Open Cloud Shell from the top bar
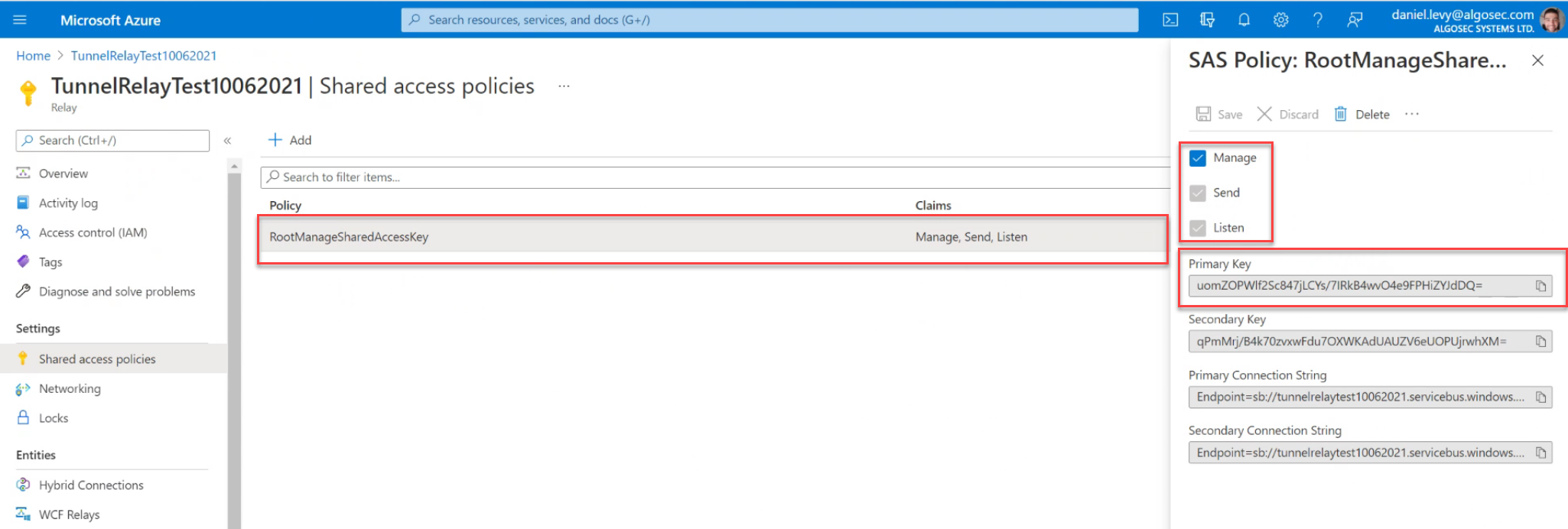Image resolution: width=1568 pixels, height=529 pixels. coord(1170,20)
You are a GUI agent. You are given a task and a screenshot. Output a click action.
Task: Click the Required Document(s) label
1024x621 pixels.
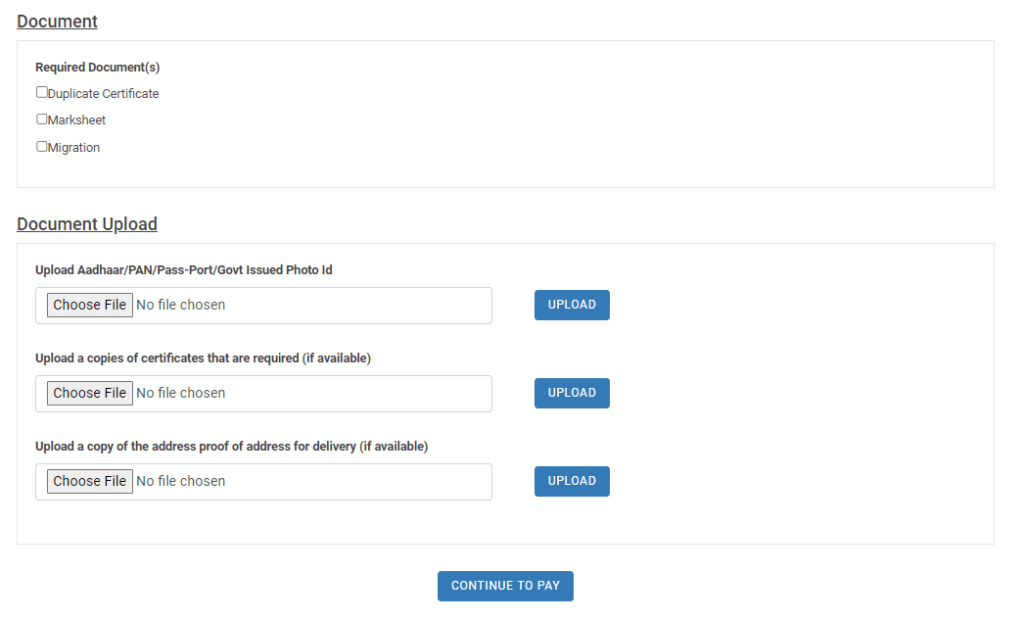tap(97, 67)

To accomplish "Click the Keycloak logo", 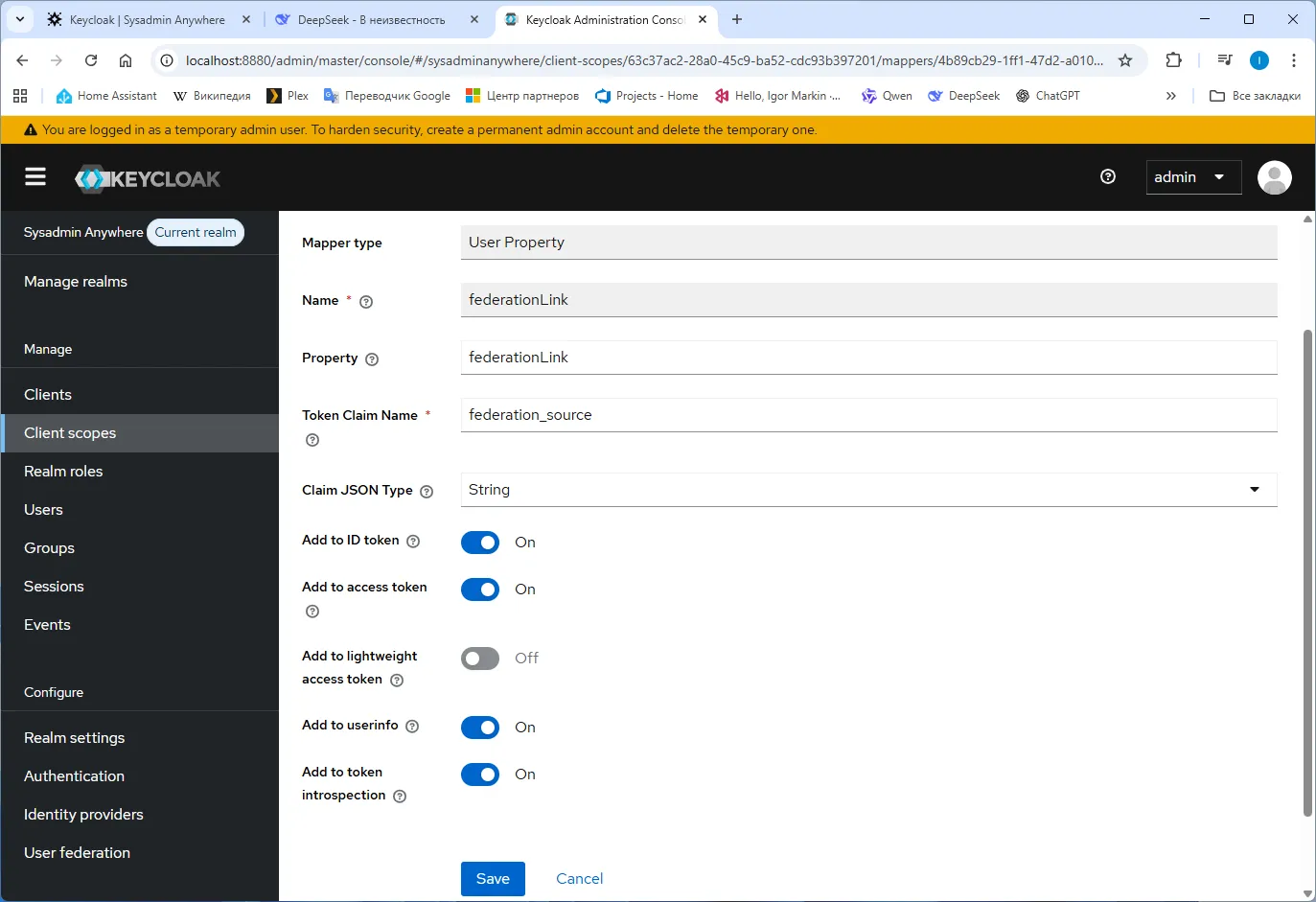I will [148, 176].
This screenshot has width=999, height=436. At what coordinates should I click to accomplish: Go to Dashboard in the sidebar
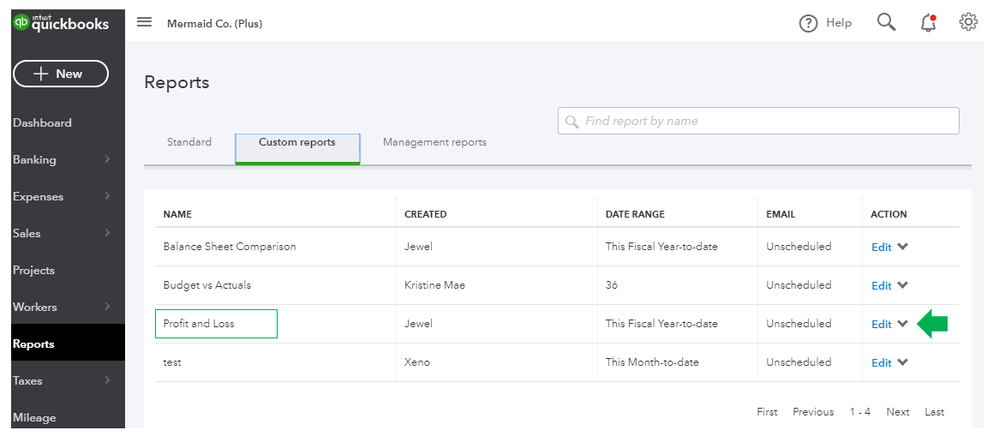pos(42,123)
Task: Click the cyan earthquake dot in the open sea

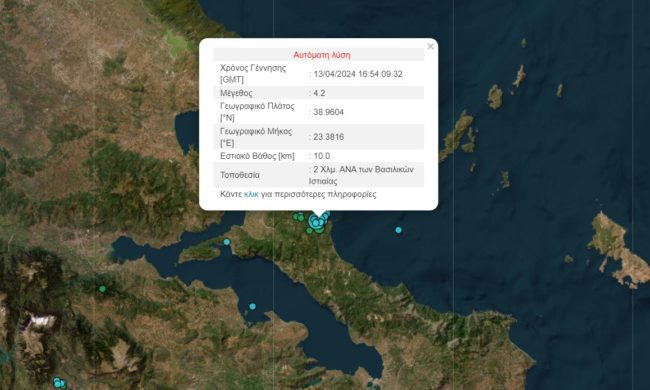Action: coord(398,230)
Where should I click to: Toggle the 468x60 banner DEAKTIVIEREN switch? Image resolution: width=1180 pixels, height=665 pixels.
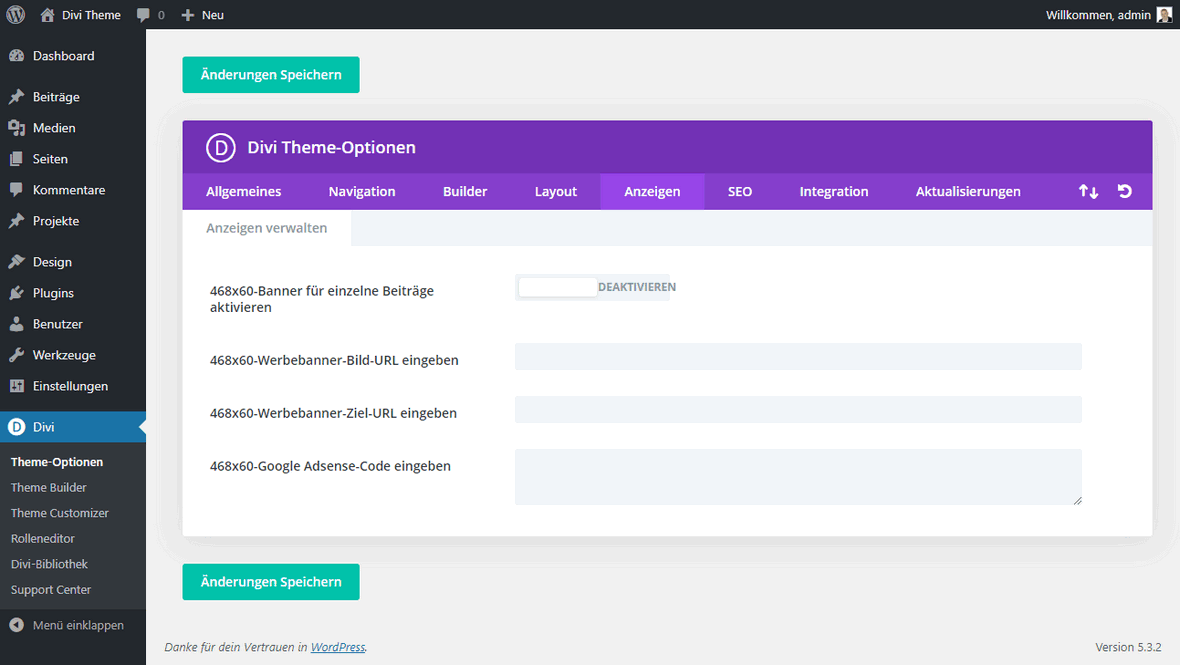coord(557,287)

================

### Aim of the exercise
Only the lines from the one that holds "Where should I" through the final line of the material should be reproduced, word for word, with the pictures omitted.

### Solution to this exercise
Where should I click to: Toggle the 468x60 banner DEAKTIVIEREN switch? Image resolution: width=1180 pixels, height=665 pixels.
coord(557,287)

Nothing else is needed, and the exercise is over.